Environmentalists are doing everything in their power to ensure that whatever energy is available will be more expensive ... In a Dec. 15 column, columnist George Will recently commented that "environmentalism is collectivism in drag." The primary purpose of environmentalism is to create and use scarcity to "enlarge governmental supervision of individuals' lives," he observed.

[source: Fox News - 'Energy, a potent political weapon']

Oh yes. Because in America, the greatest danger of government supervision of your life comes from people trying to protect an Alaskan nature reserve. And not from your president, who happily authorises spying on US citizens without bothering to let anyone else know. This part was quite good as well:

Ready access to affordable energy is the lifeblood of modern economies. Vladimir Putin understands this principle quite well, although his application of it was quite rudimentary. Environmentalists have much more experience wielding energy as a weapon than Putin.
I'm sure we can all remember the last time environmentalists switched off a major pipeline supplying a nation the size of Ukraine with gas. Author Steven Milloy also employs beautiful terminology with his verdict that Putin's actions were 'rudimentary'. Ready access to affordable energy is the lifeblood of a modern economy, so by switching off the gas tap, technically Putin has just attempted to murder one.

Meanwhile there may be no gas trouble in Britain, but the foul smell of decay is starting to waft around Charles Kennedy's nose. The leading articles this morning were many and varied in tone. For example, The Mirror was entirely unforgiving:

Alcoholics often refuse to accept they have a problem but that does not excuse Charles Kennedy's months of denials. He is not just another person who drinks too much. He is the leader of the country's third political party. Time after time, he was asked if there was a problem and on each occasion he lied. Only telling the truth when he was about to be exposed on television. Now he insists he will stand in a leadership election. If he cares about his party, he should not.

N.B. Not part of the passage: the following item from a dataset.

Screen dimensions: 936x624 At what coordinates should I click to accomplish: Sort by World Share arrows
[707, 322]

[source: The Mirror - 'On the rocks']

The Mail mixed sympathy with suspicion, labelling his statement an 'exercise in damage limitation':

It certainly takes courage for anybody - never mind a political leader - to bare his soul in public, as Charles Kennedy did last night. It takes steely determination to confront a drink problem and seriously seek professional help. And the instinctive human response to his statement must, of course, be one of sympathy. Yet this extraordinary moment in politics isn't just about Mr Kennedy. It affects the future of the Liberal Democrats too. And while his dignity under pressure must be acknowledged, it has to be asked whether his candour and openness are quite what they seem. After all, for two years, he denied he had any problem with alcohol - even though senior colleagues confronted him when he failed to show up for the Budget debate in 2004. In short, he has lied to the public, the media and party members.

[source: The Mail - 'A last, desperate throw of the dice']

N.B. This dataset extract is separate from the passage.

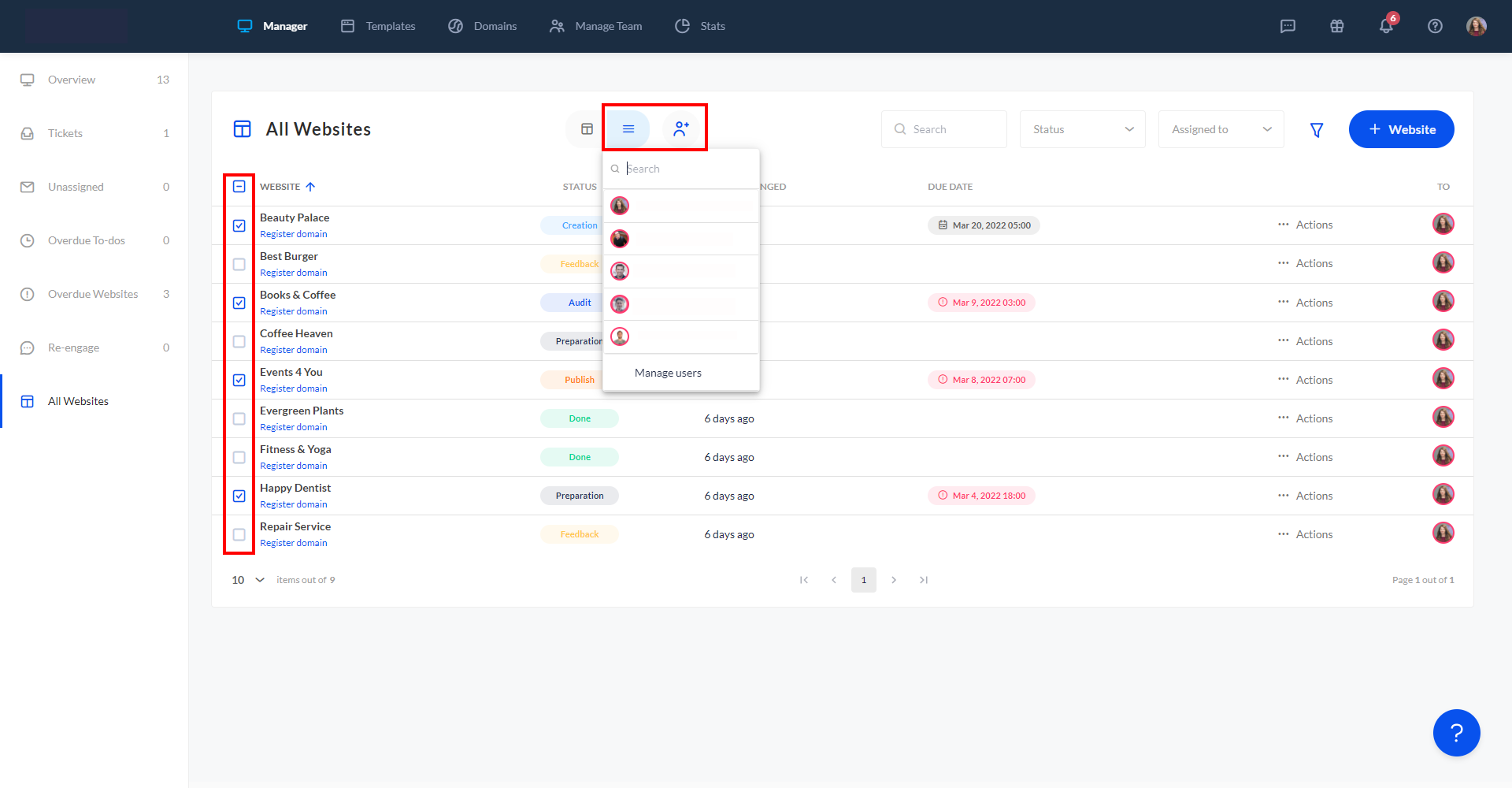1512x788 pixels.
Task: Switch to board view icon
Action: [x=587, y=128]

It concludes that Kennedy could still 'go with dignity, his head held high'. The Guardian largely agrees, but suggests that the open rebellion occurring in the Lib Dem ranks is 'a product not of his past drinking but his own wider failings as a leader'. It also isn't so sure any dignity remains:

He has challenged his party to suppress its desire to change leader not in defence of any great cause but because departing would be an embarrassment to him. His only strength is not that his colleagues want him to stay but that they cannot unite behind one person to challenge him.

[source: The Guardian - 'Drink is not the real problem']

I think, for once in his life, that my Dad had the worthiest insight into this. He simply made the point that we live in a society that will not elect an outed alcoholic, reformed or otherwise, as Prime Minister. And despite the Lib Dems' third party status, their leader has to be PM material for them to be taken seriously, something Charles Kennedy didn't look like before or after yesterday's revelations.

Very finally for this supersized post, two interesting things from the Oxford University Press weblog. Steve Rivkin's written about the 'Six Deadly Sins' of naming a business, and Ben Keene's penned a Geographical Review of 2005. In it he discusses all the changes that have had to be made to maps throughout the last year, from the renaming of Pretoria to the effects of the tsunami and Hurricane Katrina.